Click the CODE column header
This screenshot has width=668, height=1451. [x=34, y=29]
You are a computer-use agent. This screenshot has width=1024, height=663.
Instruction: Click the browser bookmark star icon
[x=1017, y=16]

#### YOUR OBJECTIVE:
Copy out all of the records above word for word, keeping every line in its original order.

#### EXERCISE RESULT:
Click the CODE column header
This screenshot has width=668, height=1451. [x=34, y=29]
You are a computer-use agent. This screenshot has width=1024, height=663.
Instruction: Click the browser bookmark star icon
[x=1017, y=16]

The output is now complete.